2021-06-08lei/store: checkpoint commits mail_sync.sqlite3
We mainly rely on ->done with lei/store, but moving to ->checkpoint probably makes sense. Note: over, msgmap, and mail_sync all have slightly different transacation behavior; perhaps they can be unified in the future.
2021-06-06lei: don't drop WQ workers on normal exit
This is dangerous and causes race conditions on commands which utilize multiple workqueues.
2021-06-06INSTALL: note about lei metadata storage
Since lei is for personal mailboxes, I don't think lei needs to keep keyword and label changes in history. And fix a minor wording problem ("or" => "nor") while we're at it.
2021-06-04pkt_op: make pkt_do an OO method
This will make it easier to use for internal use such as managing Maildir and IMAP IDLE watches.
2021-06-03pkt_op: remove blocking I/O support
Since lei-daemon is guaranteed to be running, there's no need to keep blocking I/O support around (and we can get it back via git if we need it). Followup-to: 1d6e1f9a6a66a42d ("lei: require Socket::MsgHdr or Inline::C, drop oneshot")
2021-06-03lei import: speed up kw updates for old IMAP messages
On a 4-core CPU, this speeds up "lei import" on a largish IMAP inbox with 75K messages from ~21 minutes down to 40s. Parallelizing with the new LeiImportKw WQ worker class gives a near-linear speedup and brought the runtime down to ~5:40. The new idx_fid_uid index on the "fid" and "uid" columns of blob2num in mail_sync.sqlite3 brought us the final speedup. An additional index on over.sqlite3#xref3(oidbin) did not help, since idx_nntp already exists and speeds up the new ->oidbin_exists internal API. I initially experimented with a separate "lei import-kw" command but decided against it since it's useless outside of IMAP+JMAP and would require extra cognitive overhead for both users and hackers. So LeiImportKw is just a WQ worker used by "lei import" and not its own user-visible command. v2: fix ikw_done_wait arg handling (ugh, confusing API :x)

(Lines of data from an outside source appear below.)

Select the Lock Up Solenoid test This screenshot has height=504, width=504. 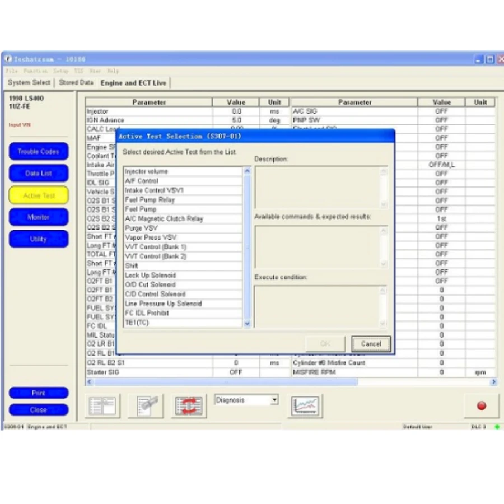point(150,276)
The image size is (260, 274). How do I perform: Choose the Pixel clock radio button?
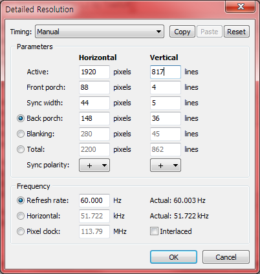(x=21, y=231)
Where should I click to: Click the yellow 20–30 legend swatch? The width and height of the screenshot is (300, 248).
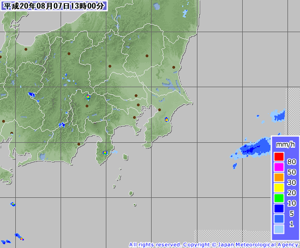[x=279, y=187]
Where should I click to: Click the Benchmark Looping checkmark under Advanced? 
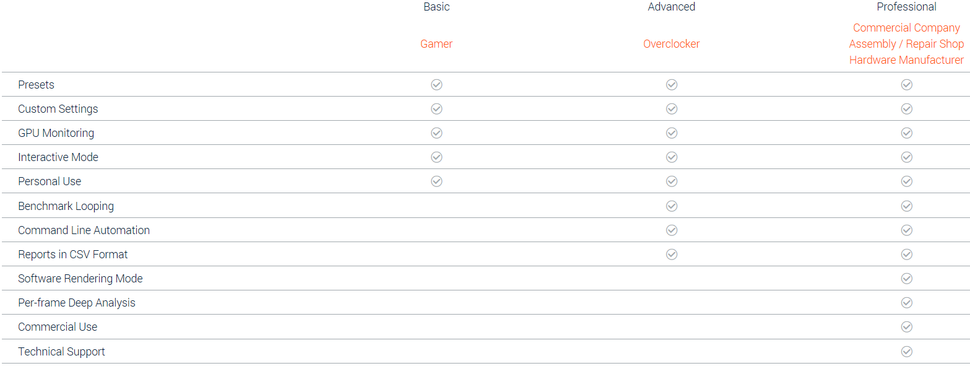(x=672, y=206)
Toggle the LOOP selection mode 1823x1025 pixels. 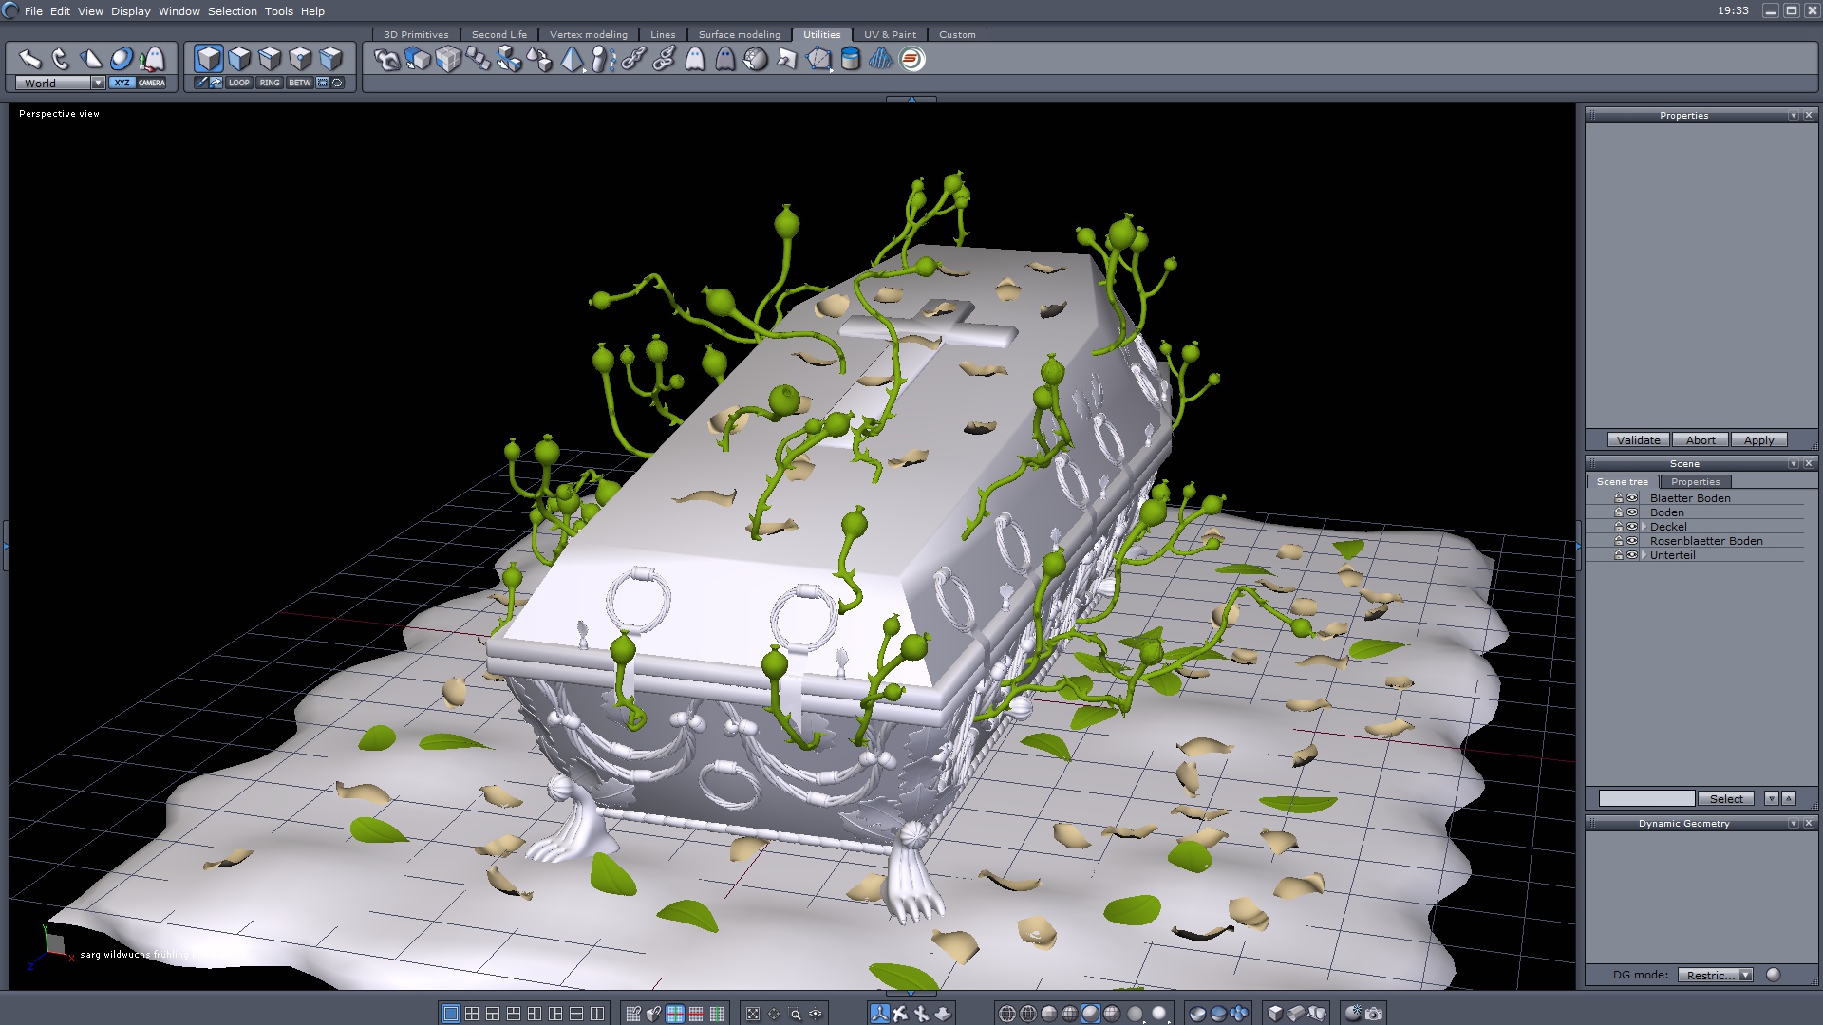238,83
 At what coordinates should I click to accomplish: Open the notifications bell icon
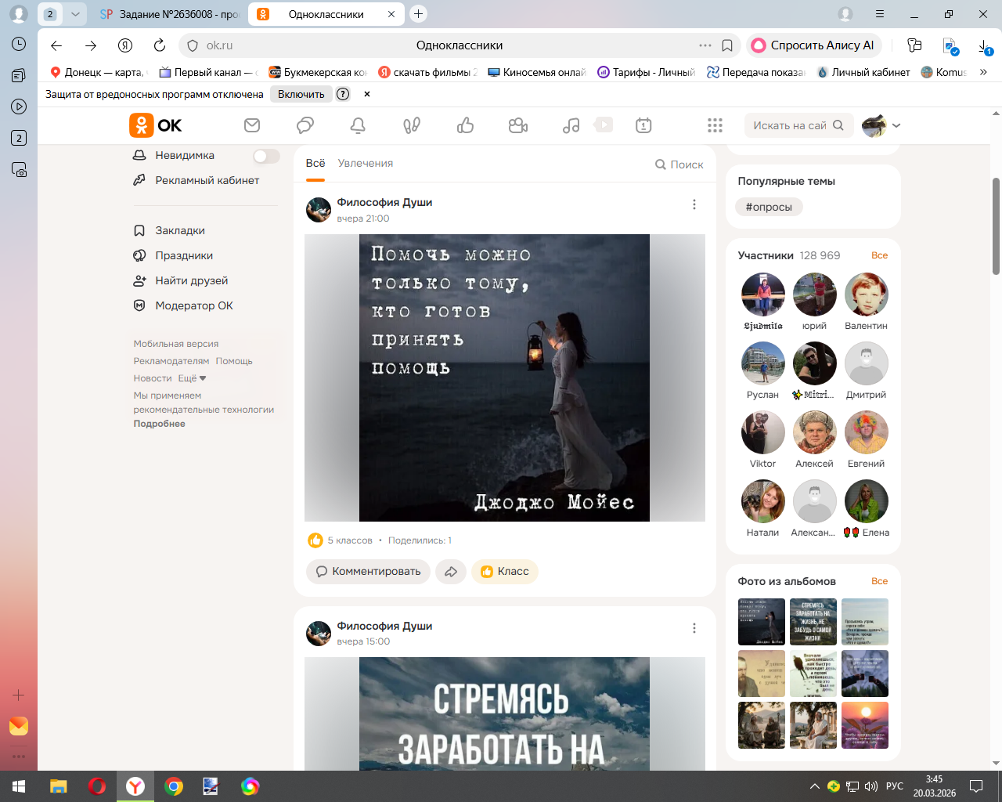[x=358, y=125]
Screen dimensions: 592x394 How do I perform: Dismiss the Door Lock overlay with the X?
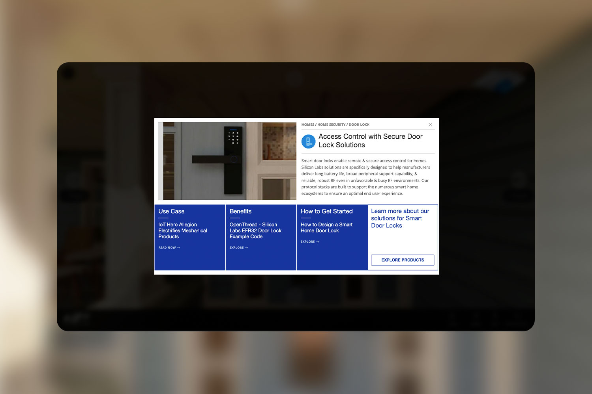(430, 124)
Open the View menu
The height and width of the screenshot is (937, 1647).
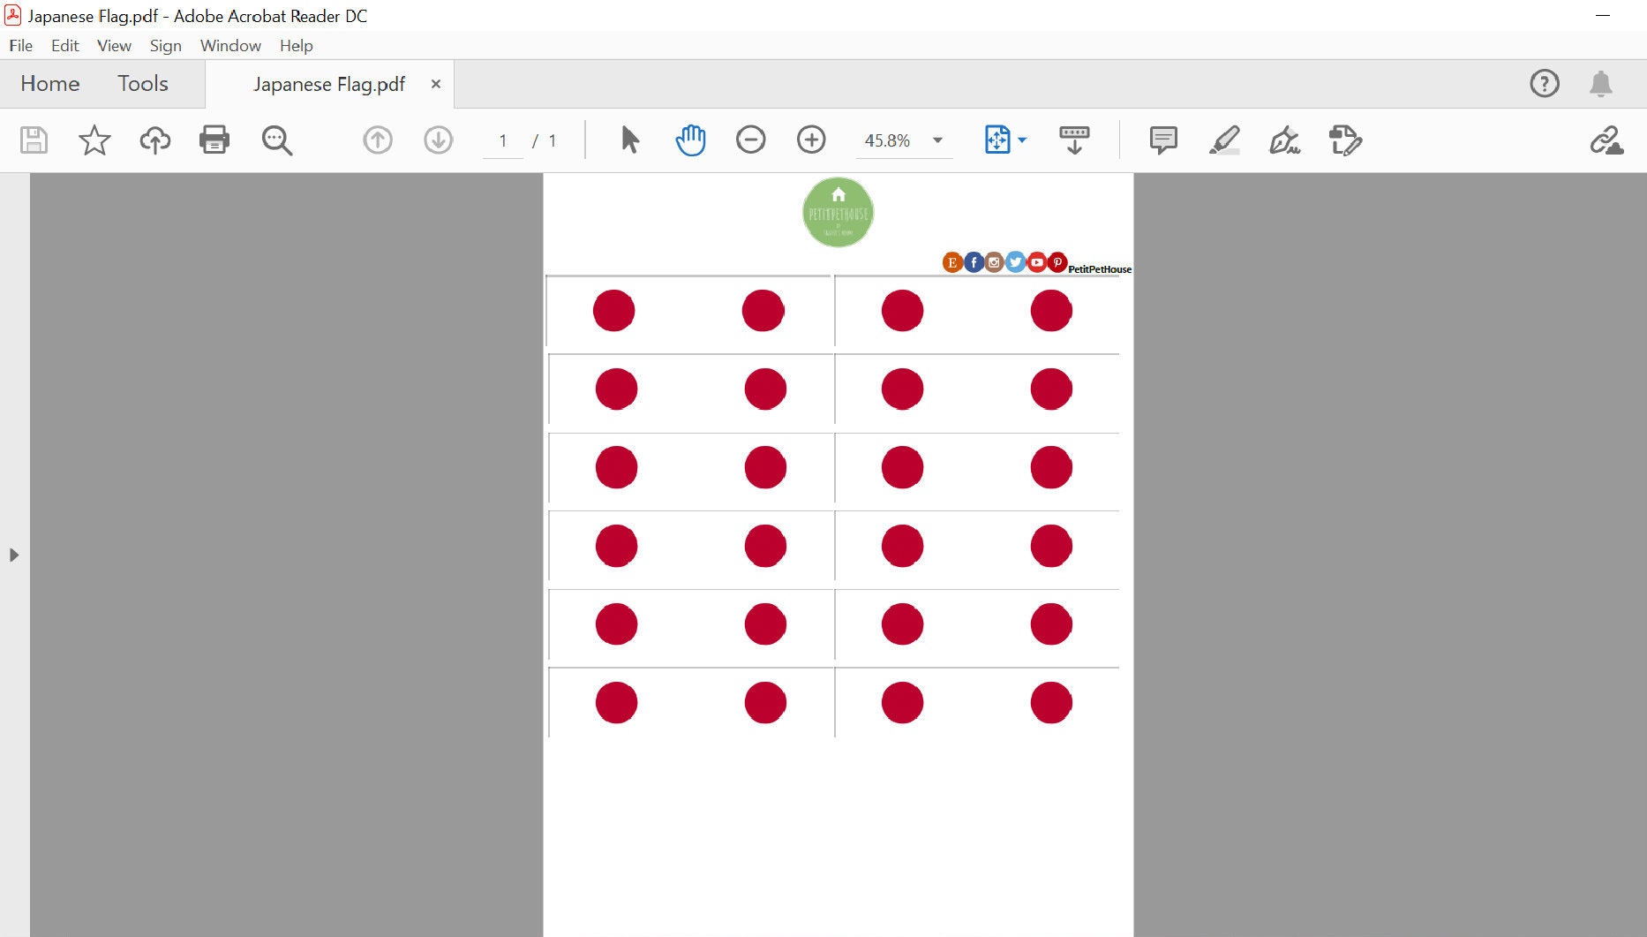point(114,46)
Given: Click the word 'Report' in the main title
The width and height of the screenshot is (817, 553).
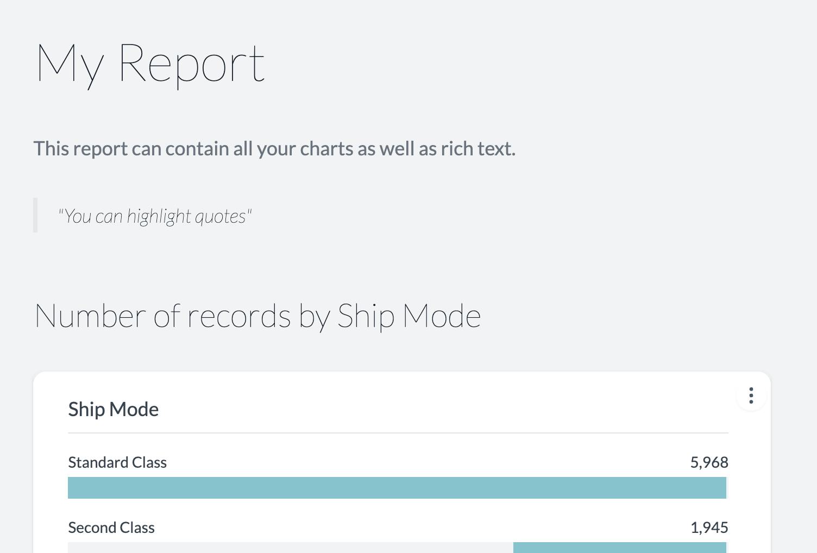Looking at the screenshot, I should 192,64.
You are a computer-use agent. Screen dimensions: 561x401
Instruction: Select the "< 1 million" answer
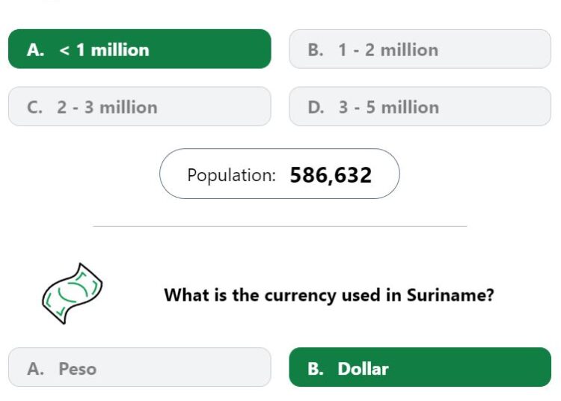(140, 49)
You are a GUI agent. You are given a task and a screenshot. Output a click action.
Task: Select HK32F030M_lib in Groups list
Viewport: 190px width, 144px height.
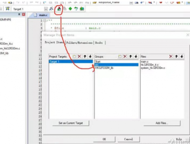104,68
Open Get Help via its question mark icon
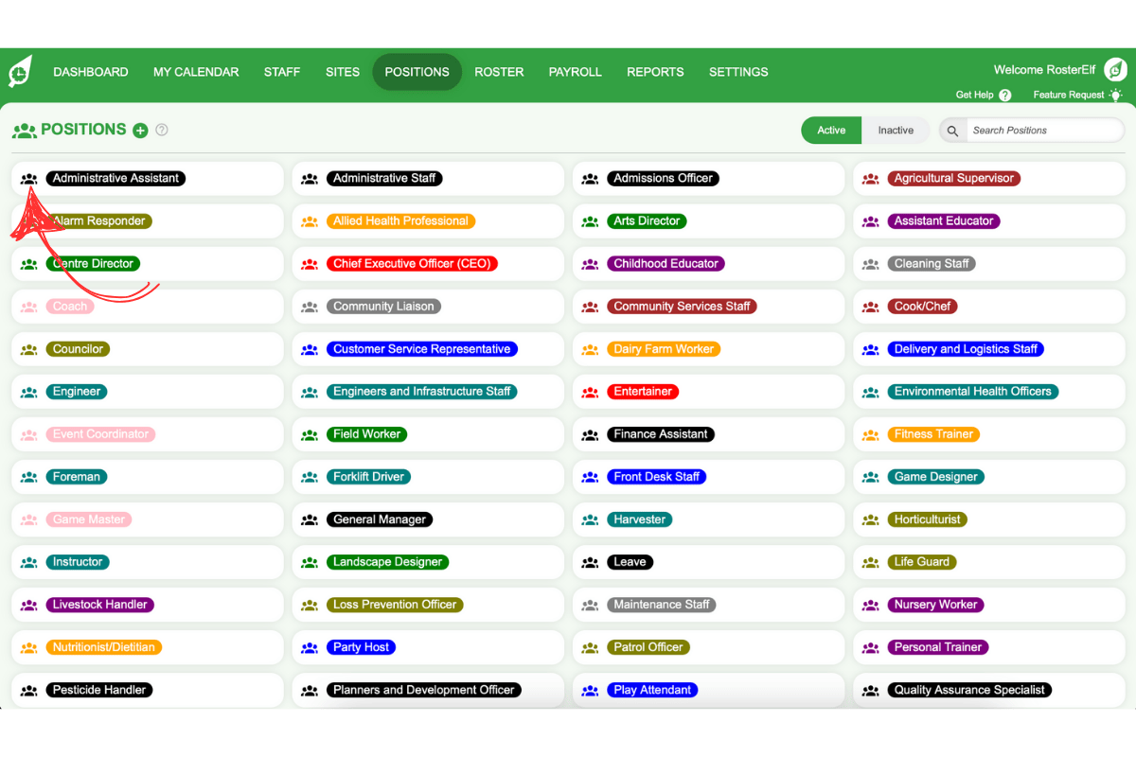 tap(1006, 95)
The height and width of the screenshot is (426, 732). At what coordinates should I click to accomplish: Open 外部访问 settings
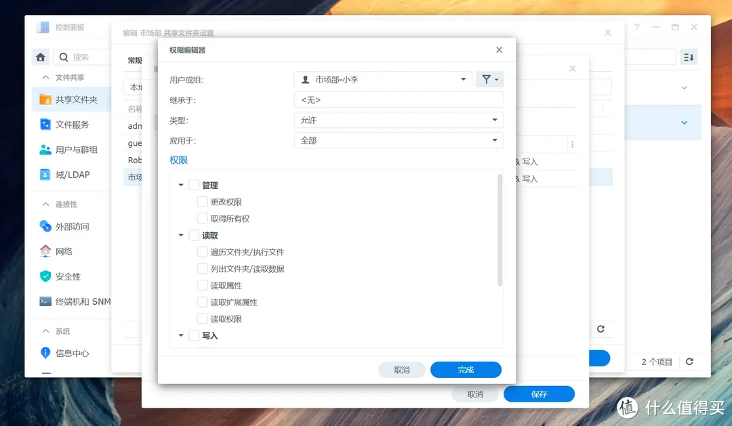click(72, 226)
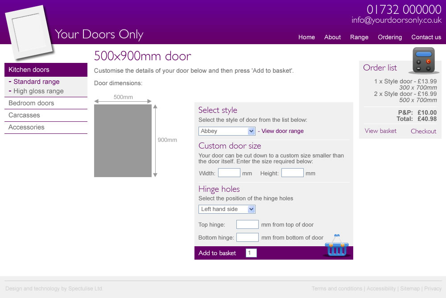Click the Top hinge distance field

pos(247,224)
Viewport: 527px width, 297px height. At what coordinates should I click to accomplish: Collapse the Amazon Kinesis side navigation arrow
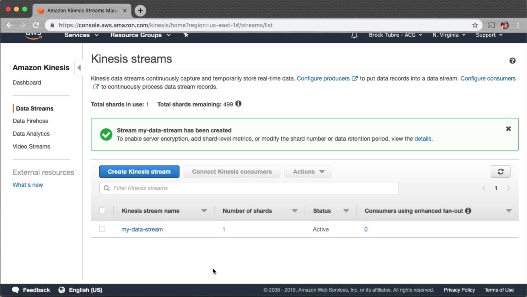point(79,68)

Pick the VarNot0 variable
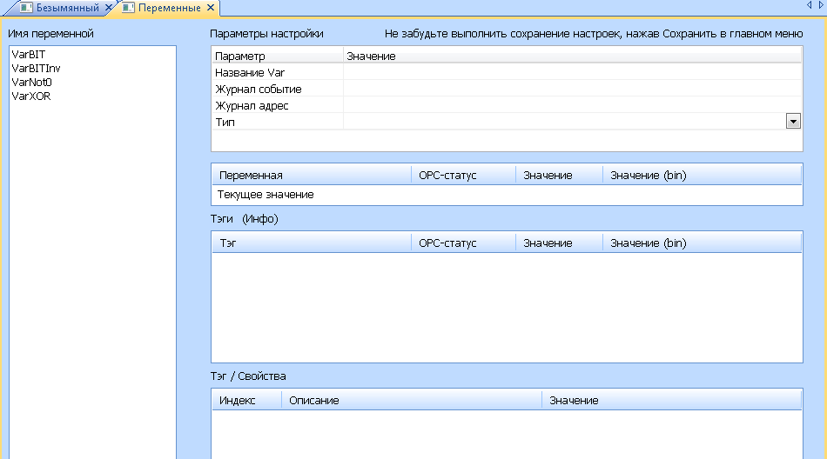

2021-06-02lei export-kw: do not write directly to mail_sync.sqlite3
Only the lei/store process should be writing to files/DBs in lei/store.
2021-06-02lei: remove "forget" (old name for "rm")
"rm" is probably the better name for it, since it matches "public-inbox-learn rm"
2021-06-01lei_mail_sync: more debug info for uncommitted txn
I'm not actually sure if I hit an uncommitted transaction just now, it doesn't seem like it.